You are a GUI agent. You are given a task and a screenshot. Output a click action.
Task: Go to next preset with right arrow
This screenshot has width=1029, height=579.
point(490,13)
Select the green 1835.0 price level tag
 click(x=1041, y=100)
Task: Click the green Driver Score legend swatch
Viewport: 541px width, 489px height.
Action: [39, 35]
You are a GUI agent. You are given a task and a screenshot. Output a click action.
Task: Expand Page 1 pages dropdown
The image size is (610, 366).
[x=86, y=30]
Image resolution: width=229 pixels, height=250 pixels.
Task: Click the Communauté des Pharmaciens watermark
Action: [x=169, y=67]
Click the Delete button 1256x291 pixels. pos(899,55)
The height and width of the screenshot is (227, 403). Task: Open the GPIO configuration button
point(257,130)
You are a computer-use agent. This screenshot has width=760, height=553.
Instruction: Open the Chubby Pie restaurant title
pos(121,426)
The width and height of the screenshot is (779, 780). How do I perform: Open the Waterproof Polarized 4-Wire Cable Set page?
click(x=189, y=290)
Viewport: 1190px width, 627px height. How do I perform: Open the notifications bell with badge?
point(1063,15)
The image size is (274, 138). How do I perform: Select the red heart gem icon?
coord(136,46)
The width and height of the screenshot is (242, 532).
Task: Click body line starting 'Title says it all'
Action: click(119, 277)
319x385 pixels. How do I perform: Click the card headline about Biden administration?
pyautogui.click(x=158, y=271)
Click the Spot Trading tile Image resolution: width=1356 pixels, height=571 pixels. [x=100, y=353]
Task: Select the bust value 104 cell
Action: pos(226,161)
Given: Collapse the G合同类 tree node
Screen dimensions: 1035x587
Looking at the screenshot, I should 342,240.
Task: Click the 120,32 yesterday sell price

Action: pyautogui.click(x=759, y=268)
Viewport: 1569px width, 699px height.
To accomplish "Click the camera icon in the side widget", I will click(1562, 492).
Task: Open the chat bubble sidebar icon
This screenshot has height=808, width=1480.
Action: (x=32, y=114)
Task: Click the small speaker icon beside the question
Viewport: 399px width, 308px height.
● ● ●
PROBLEM REQUIREMENTS :: Reproduce each entry above. Every word must match.

EXERCISE RESULT ::
You are a GUI agent. You are given a task and a screenshot. Output a click action.
Task: Go to next preset with right arrow
This screenshot has width=1029, height=579.
point(490,13)
Select the green 1835.0 price level tag
 click(x=1041, y=100)
Task: Click the green Driver Score legend swatch
Viewport: 541px width, 489px height.
Action: [39, 35]
You are a GUI agent. You are given a task and a screenshot. Output a click action.
Task: Expand Page 1 pages dropdown
The image size is (610, 366).
[x=86, y=30]
Image resolution: width=229 pixels, height=250 pixels.
Task: Click the Communauté des Pharmaciens watermark
Action: [x=169, y=67]
Click the Delete button 1256x291 pixels. pos(899,55)
The height and width of the screenshot is (227, 403). Task: Open the GPIO configuration button
point(257,130)
You are a computer-use agent. This screenshot has width=760, height=553.
Instruction: Open the Chubby Pie restaurant title
pos(121,426)
The width and height of the screenshot is (779, 780). How do I perform: Open the Waterproof Polarized 4-Wire Cable Set page?
click(x=189, y=290)
Viewport: 1190px width, 627px height. How do I perform: Open the notifications bell with badge?
point(1063,15)
The image size is (274, 138). How do I perform: Select the red heart gem icon?
coord(136,46)
The width and height of the screenshot is (242, 532).
Task: Click body line starting 'Title says it all'
Action: click(119, 277)
319x385 pixels. How do I perform: Click the card headline about Biden administration?
pyautogui.click(x=158, y=271)
Click the Spot Trading tile Image resolution: width=1356 pixels, height=571 pixels. [x=100, y=353]
Task: Select the bust value 104 cell
Action: pos(226,161)
Given: Collapse the G合同类 tree node
Screen dimensions: 1035x587
Looking at the screenshot, I should 342,240.
Task: Click the 120,32 yesterday sell price

Action: pyautogui.click(x=759, y=268)
Viewport: 1569px width, 699px height.
To accomplish "Click the camera icon in the side widget", I will click(1562, 492).
Task: Open the chat bubble sidebar icon
This screenshot has height=808, width=1480.
Action: (x=32, y=114)
Task: Click the small speaker icon beside the question
Viewport: 399px width, 308px height.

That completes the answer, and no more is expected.